Ignition and combustion characteristics of hydrotreated pyrolysis oil in a combustion research unit

Biomass-derived fuels are promising in reducing life-cycle CO2 emissions and achieving the goal of sustainable mobility in the future. This work investigates the ignition behavior and combustion process of hydrotreated pyrolysis oil (HPO) derived from various biomass resources. They are tested in a combustion research unit based on constant volume combustion technology, which imitates the ignition behavior in compression ignition engines. Various conditions are tested and HPO are benchmarked with commericially avalable biofuels and fossile fuels: hydrotreated vegetable oil (HVO) and fatty acid methyl ester (FAME), diesel, and marine gas oil.

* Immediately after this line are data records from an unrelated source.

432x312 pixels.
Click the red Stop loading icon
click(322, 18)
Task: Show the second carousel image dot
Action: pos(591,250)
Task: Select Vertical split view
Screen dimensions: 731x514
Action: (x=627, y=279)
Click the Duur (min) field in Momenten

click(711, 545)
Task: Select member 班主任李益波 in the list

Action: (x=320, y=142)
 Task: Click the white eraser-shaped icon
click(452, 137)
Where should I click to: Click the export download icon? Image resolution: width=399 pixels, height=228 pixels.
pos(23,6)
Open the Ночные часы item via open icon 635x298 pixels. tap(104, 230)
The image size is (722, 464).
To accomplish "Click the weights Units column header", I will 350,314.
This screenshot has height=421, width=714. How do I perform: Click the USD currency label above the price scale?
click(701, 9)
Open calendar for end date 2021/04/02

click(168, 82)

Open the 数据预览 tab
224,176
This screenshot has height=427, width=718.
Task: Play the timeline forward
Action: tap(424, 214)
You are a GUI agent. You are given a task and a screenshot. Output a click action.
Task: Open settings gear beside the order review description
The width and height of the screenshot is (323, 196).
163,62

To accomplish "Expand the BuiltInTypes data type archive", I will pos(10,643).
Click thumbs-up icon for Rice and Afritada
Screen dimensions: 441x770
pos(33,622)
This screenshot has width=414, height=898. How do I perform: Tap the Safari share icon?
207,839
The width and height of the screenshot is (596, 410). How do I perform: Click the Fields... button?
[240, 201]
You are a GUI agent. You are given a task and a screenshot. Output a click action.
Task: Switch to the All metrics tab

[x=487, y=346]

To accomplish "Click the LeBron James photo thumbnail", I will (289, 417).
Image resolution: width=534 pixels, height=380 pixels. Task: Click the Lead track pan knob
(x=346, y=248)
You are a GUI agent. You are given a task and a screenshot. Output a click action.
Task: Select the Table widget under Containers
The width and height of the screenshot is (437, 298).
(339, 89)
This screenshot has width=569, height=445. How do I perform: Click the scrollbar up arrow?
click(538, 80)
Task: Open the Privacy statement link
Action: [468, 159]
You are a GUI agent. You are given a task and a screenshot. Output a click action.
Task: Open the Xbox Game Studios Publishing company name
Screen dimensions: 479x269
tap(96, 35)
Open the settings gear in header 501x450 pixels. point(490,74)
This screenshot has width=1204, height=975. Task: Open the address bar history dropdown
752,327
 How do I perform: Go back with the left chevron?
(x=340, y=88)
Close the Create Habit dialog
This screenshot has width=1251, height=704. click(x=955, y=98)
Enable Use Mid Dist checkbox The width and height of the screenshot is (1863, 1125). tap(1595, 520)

The results showed that the igntiion delay time follows an order of folloing: HPO > diesel-like fuels > HVO. Both the biomass type and after-treatment have a small influence on the ignition delay of HPO. Two combustion regimes are observed at different chamber temperature range. It also revealed that blending HPO into HVO can extend the ignition delay of HVO. And ignition delay of HVO/HPO increases as the HPO blend ratio increases. At 75 vol % HPO blend ratio, the HPO/HVO blend shows identical ignition and combustion behavior as diesel. In addition, the viscosity of HPO/HVO blends and diesel are also quite similar. The results indicated the possibility of using 100% bio-fuel in a modern marine engine to provide power to future mobility.

Automated summary

This study investigates the ignition behavior and combustion process of hydrotreated pyrolysis oil (HPO) derived from different biomass resources. The results show that HPO has a longer ignition delay compared to commercially available biofuels and fossil fuels. The biomass type and after-treatment have a small influence on the ignition delay of HPO.